Después de Harbaugh, el equipo de la bahía lleva tres entrenadores en tres años. Jim Tomsula fracasó en 2015 con un récord de 5-11, lo que fue provocado en gran parte por la retirada de veteranos como Patrick Willis y Chris Borland.

Chip Kelly tampoco levantó la situación, y firmó una temporada de 2-14, la peor de la franquicia desde 2004, por lo que fue despedido.

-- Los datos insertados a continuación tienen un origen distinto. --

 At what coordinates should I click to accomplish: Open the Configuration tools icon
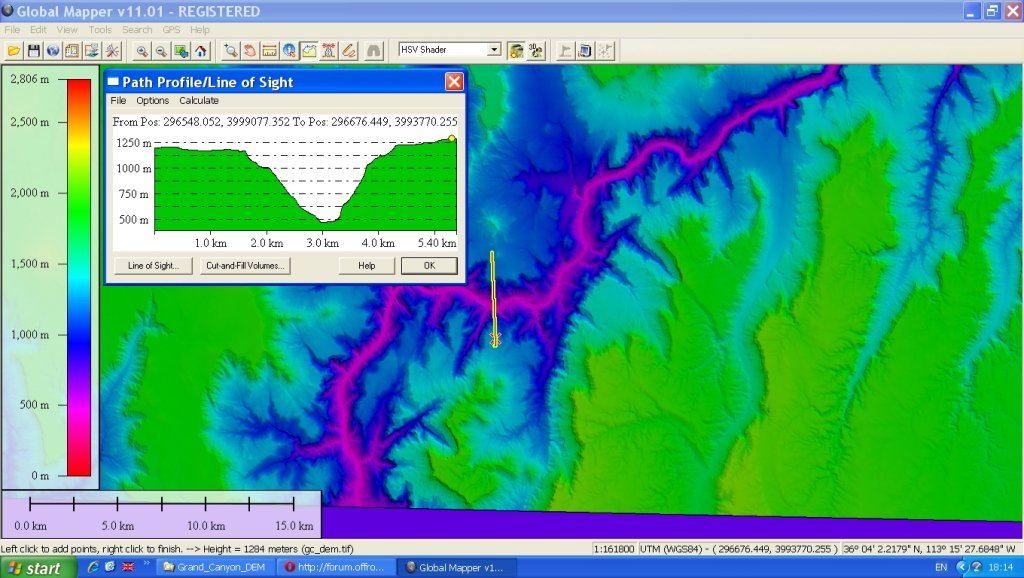(x=111, y=50)
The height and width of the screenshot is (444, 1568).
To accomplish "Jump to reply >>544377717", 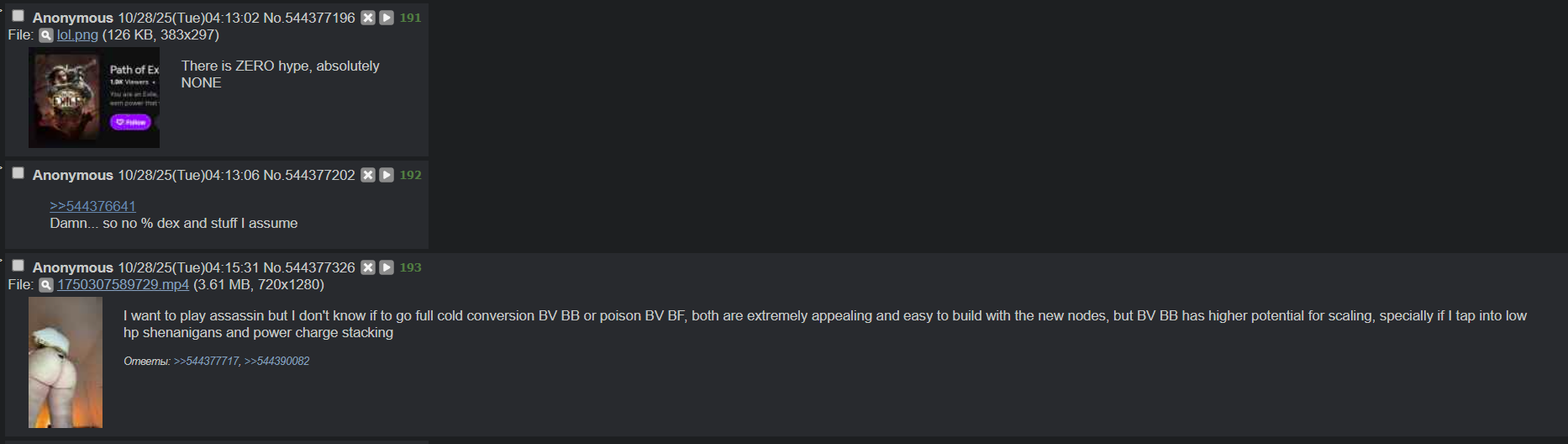I will click(x=206, y=361).
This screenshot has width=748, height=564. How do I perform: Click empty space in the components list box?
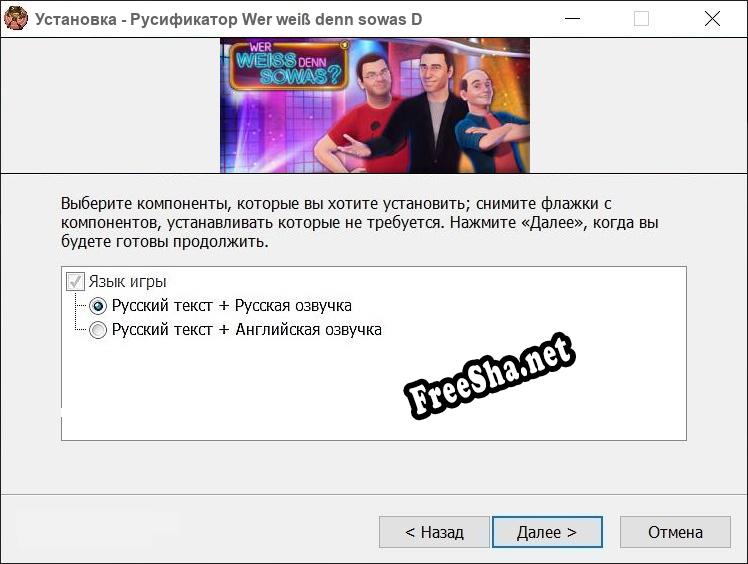(250, 400)
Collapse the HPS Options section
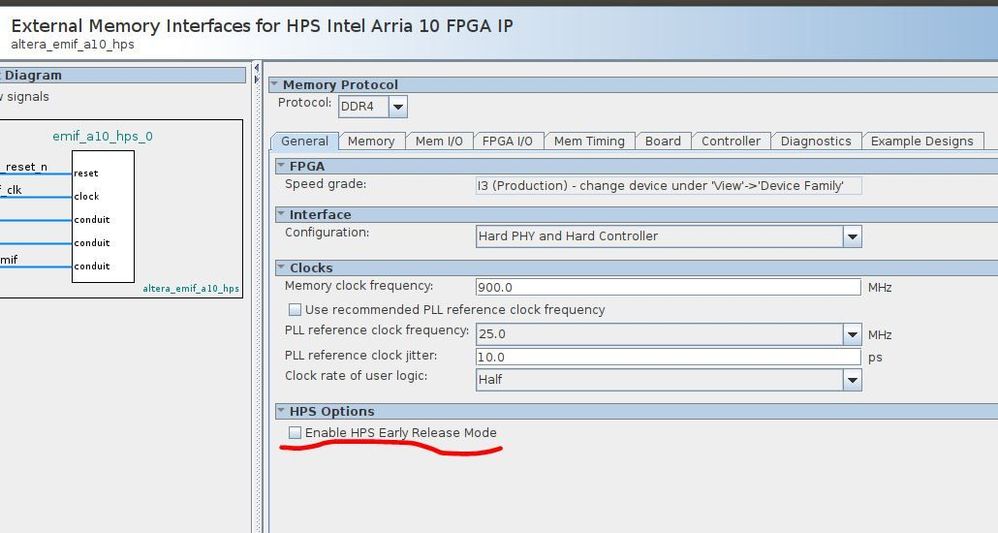The height and width of the screenshot is (533, 998). pyautogui.click(x=282, y=411)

Este año las cosas no marchan bien, pero sí que existe confianza en Kyle Shanahan, un gurú ofensivo que junto al general manager John Lynch está llevando a cabo una reconstrucción profunda.

 

Garoppolo llega para revertir la situación

 

Una buena noticia para el equipo en esta última semana de traspasos ha sido la llegada de Jimmy Garoppolo, quien parece el elegido por Shanahan para ser el quarterback franquicia. Las expectativas con este jugador son altas, pues ha sido tutelado por dos leyendas de este deporte como son Bill Belichick y Tom Brady. Eso sí, esta temporada parece que será más de aclimatamiento, pues con un récord de 0-8 en los primeros ocho partidos la situación parece irreversible.

Sin embargo, este traspaso sugiere también que los 49ers se han cansado de perder, y es que no pueden permitirse otra temporada con tantas derrotas. La confianza que han depositado en Garoppolo puede traer resultados positivos en las próximas semanas, pero eso es algo que solo sabremos con el tiempo.